冷静沈着、効率至上主義のビジネスマンが、米国モンタナ州で思いがけず人生の豊かさに出会う物語の中で、異文化と触れ合ったことを機に自らを再生させる主人公ヒデキを演じている。

役柄同様、勝手の異なる現場を体験したという井浦さんに、撮影について、そして映画の魅力について聞いた。

多くの人が共感できる題材だからこそ「僕自身が試される」

――初めてのアメリカ映画主演作ですね。どのような経緯で出演されたのでしょうか。

マーク監督はこれまでの私の出演作をずっと観てくれていて、それで私に出演依頼が来ました。これまでも、私はとくに海外作品に出たいという意識はなかったのですが、俳優として取り組んできたことが、米監督からのオファーにつながった…ということが、日本の俳優として素直にうれしかったです。

■ データファイルの一部

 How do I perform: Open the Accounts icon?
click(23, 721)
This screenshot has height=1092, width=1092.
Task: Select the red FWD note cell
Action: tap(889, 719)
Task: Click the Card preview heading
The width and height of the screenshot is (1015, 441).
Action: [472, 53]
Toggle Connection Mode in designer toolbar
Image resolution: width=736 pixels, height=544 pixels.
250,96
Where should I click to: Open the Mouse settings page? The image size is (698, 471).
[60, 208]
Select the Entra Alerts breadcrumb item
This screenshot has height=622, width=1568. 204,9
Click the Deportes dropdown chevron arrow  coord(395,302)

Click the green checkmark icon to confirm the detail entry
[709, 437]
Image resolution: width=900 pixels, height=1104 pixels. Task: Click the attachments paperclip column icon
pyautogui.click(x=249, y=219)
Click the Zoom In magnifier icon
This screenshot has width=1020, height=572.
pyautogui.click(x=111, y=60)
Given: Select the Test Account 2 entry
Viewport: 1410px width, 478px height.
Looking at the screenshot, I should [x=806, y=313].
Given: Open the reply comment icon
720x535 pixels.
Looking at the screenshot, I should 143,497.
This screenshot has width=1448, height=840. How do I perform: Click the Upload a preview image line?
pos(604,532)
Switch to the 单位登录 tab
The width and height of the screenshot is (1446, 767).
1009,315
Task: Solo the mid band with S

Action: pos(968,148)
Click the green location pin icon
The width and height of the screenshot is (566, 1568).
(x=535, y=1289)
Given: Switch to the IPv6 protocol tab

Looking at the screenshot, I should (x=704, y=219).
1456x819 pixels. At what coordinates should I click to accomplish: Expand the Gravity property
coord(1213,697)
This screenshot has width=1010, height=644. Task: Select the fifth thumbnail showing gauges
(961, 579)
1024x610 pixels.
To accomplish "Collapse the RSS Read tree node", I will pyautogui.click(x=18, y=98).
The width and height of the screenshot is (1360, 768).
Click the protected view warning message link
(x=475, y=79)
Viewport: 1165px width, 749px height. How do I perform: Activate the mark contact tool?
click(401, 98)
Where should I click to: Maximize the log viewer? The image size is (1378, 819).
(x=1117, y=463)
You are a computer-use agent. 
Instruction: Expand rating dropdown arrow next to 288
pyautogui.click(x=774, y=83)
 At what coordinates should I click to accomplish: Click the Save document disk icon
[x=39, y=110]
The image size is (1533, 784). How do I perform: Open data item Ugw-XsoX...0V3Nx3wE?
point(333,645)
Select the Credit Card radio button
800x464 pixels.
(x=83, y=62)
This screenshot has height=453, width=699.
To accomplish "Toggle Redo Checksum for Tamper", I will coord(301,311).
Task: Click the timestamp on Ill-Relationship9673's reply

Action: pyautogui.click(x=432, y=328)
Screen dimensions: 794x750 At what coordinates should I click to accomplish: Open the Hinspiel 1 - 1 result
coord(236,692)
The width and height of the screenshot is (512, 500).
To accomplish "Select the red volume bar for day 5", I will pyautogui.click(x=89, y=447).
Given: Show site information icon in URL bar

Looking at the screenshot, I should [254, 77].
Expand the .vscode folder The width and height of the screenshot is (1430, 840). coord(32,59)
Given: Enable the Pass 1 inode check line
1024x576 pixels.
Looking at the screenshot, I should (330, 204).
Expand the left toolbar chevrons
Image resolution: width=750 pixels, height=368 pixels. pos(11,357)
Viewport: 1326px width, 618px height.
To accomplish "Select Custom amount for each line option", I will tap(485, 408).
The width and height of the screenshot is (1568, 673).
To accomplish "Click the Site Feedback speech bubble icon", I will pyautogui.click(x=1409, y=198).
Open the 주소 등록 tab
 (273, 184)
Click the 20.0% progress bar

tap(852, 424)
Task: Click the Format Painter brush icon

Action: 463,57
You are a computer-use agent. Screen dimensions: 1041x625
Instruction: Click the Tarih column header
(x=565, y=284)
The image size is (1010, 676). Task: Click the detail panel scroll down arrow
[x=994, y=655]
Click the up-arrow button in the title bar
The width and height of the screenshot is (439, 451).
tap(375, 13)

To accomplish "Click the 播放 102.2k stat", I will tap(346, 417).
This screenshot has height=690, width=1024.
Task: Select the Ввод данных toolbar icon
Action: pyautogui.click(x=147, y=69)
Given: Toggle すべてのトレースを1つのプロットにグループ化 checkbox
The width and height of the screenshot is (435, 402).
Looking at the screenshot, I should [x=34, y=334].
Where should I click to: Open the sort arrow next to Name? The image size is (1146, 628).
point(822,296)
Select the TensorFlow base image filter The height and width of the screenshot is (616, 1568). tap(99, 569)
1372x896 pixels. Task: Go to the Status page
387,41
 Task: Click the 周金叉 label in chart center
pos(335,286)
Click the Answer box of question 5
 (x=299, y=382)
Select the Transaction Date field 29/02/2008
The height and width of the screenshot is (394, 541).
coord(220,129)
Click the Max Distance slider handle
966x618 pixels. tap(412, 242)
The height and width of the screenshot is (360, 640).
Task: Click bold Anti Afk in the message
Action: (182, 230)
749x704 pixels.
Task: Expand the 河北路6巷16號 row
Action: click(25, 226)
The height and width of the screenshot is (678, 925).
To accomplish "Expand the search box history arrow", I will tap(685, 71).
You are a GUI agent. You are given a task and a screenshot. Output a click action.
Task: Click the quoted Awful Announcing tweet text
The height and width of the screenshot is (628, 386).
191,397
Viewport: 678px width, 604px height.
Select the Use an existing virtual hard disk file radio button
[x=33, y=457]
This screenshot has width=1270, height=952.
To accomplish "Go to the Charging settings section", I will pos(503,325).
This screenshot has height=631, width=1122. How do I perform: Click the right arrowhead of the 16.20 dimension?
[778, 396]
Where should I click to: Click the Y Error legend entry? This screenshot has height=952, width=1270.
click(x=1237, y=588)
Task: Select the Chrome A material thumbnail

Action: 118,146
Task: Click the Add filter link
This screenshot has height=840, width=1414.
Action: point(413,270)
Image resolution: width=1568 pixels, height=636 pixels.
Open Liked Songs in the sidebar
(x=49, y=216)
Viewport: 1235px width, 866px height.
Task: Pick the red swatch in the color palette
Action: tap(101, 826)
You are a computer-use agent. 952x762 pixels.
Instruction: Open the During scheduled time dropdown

■ 課題の内容
- A) 井浦さんのインタビューを2文で要約すること。
- B) 井浦さんのインタビューの「役柄同様、勝手の異なる現場を」から「して素直にうれしかったです。」までのすべてを、「俳優」を「役者」に変えて書き直してください。
- C) 井浦さんのインタビューの続きを、最後の文のあとから書くこと。

■ 課題別の解答
- A) 井浦さんは、米国モンタナ州で思いがけず人生の豊かさに出会う効率至上主義のビジネスマン、ヒデキを演じている。初のアメリカ映画主演作となるこの作品には、これまでの出演作を観ていたマーク監督から依頼を受けて出演し、俳優としての取り組みが米監督のオファーにつながったことを素直にうれしく感じたという。

- B)
役柄同様、勝手の異なる現場を体験したという井浦さんに、撮影について、そして映画の魅力について聞いた。

多くの人が共感できる題材だからこそ「僕自身が試される」

――初めてのアメリカ映画主演作ですね。どのような経緯で出演されたのでしょうか。

マーク監督はこれまでの私の出演作をずっと観てくれていて、それで私に出演依頼が来ました。これまでも、私はとくに海外作品に出たいという意識はなかったのですが、役者として取り組んできたことが、米監督からのオファーにつながった…ということが、日本の役者として素直にうれしかったです。

- C)
――マーク・マリオット監督は、キャリア初期に来日し、山田洋次監督の『男はつらいよ 寅次郎心の旅路』(1989)の現場に見習いとして参加したという日本映画通。「映画『朝が来る』を見て、新さんの素晴らしい自然な演技、純粋さに心を動かされて、この人が必要だ!とすぐに思い、今はそれは良い決断だったなと思います」とおっしゃっています。藤谷文子さんと共に脚本を担当したデイヴ・ボイル氏は、Netflixシリーズ「忍びの家 House of Ninjas」(2023)の脚本・監督も務めています。オファーを受け、どのように感じましたか。

まず、好きな脚本だなと思いました。温かさを感じましたし、ある意味ヒデキの再生の物語でもありました。ヒデキを通して、人はどんな状況でも変化していくことができるという希望の物語でもあるとも思いました。とても普遍的で、自分の中にある身近なものにも寄り添える作品だと感じました。

だからこそ、この作品で自分がヒデキを演じることで、その思いをどうパフォーマンスしていけるかという点でも、これはすごいチャレンジになると思いました。たくさんの人たちが共感できる題材だからこそ、それに対してどういうアプローチをするかで、見え方や伝わり方は変わっていきますから、僕自身が試されるとも思いました。

――主人公のバックグラウンドはあまり語られていませんが、「再生の物語」と感じた理由は?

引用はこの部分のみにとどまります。